Energy costs spark inflation

? Record prices for gasoline and other fuels sent inflation rising in 2005 at the fastest pace in five years, and hopes for a slower increase this year could be dashed if energy costs keep surging.

Consumer prices rose by 3.4 percent in 2005 with 40 percent of the increase blamed on the biggest jump in energy costs since 1990. Energy was up 17.1 percent this past year, reflecting gasoline prices that for a time soared above $3 a gallon and crude oil prices that topped $70 per barrel.

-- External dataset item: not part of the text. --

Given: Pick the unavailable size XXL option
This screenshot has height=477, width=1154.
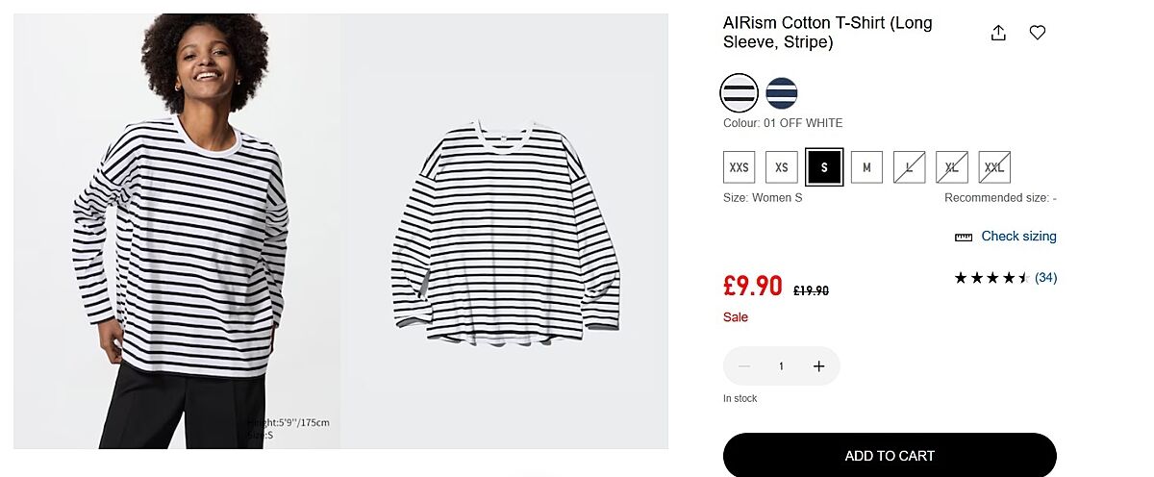Looking at the screenshot, I should [994, 167].
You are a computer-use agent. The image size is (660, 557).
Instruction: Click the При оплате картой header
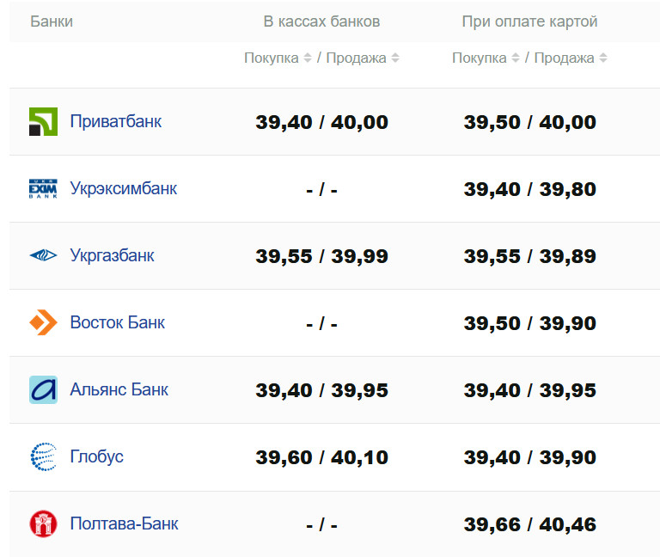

There has been hope that inflation will slow to around 2.5 percent in 2006. But that is based on a belief that after two years of big increases, energy prices will calm down – something that has not yet occurred.

“Given the tightness of supply and demand, it isn’t taking much to push energy prices sharply higher,” said Oscar Gonzalez, chief economist at John Hancock Financial Services in Boston.

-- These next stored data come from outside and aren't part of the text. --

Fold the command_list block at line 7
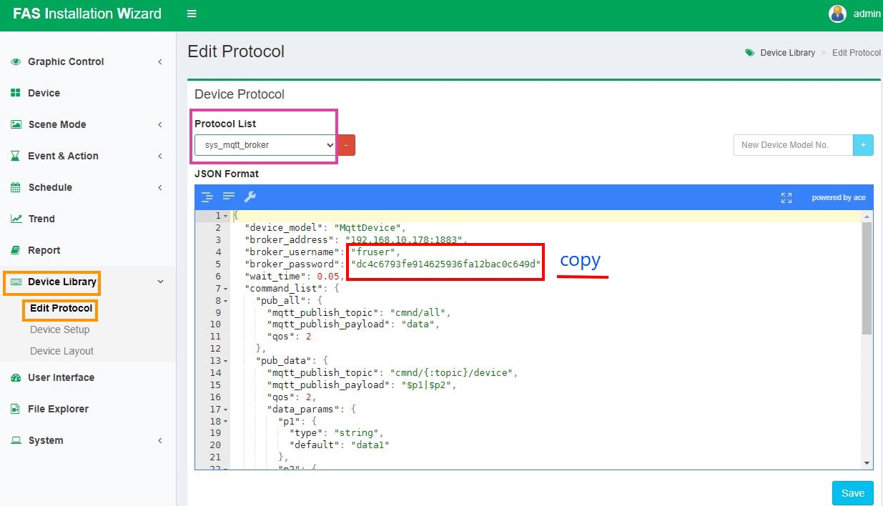This screenshot has width=883, height=506. [x=226, y=289]
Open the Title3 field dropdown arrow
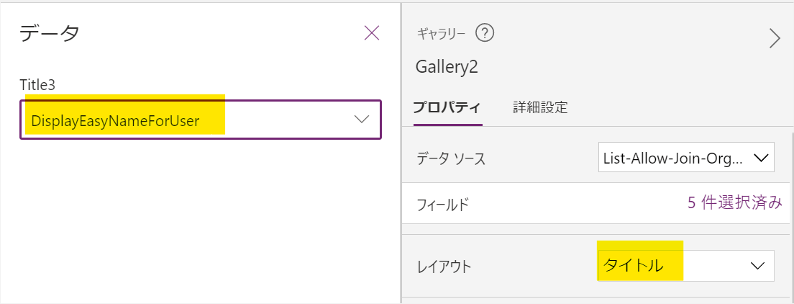Viewport: 794px width, 304px height. click(362, 120)
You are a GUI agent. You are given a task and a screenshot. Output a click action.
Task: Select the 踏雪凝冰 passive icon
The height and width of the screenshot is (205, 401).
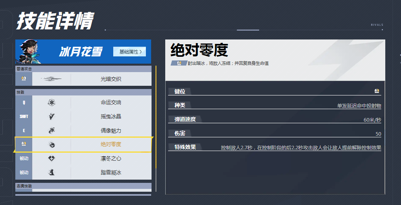click(52, 173)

The 3.4 percent rise in overall inflation for the 12 months ending in December was slightly higher than a 3.3 percent increase in 2004 and was the biggest advance since a similar 3.4 percent rise in 2000.

The 17.1 percent jump in energy costs represented the biggest rise in this category since an 18.1 percent surge in 1990 when global oil markets were roiled by Iraq’s invasion of Kuwait.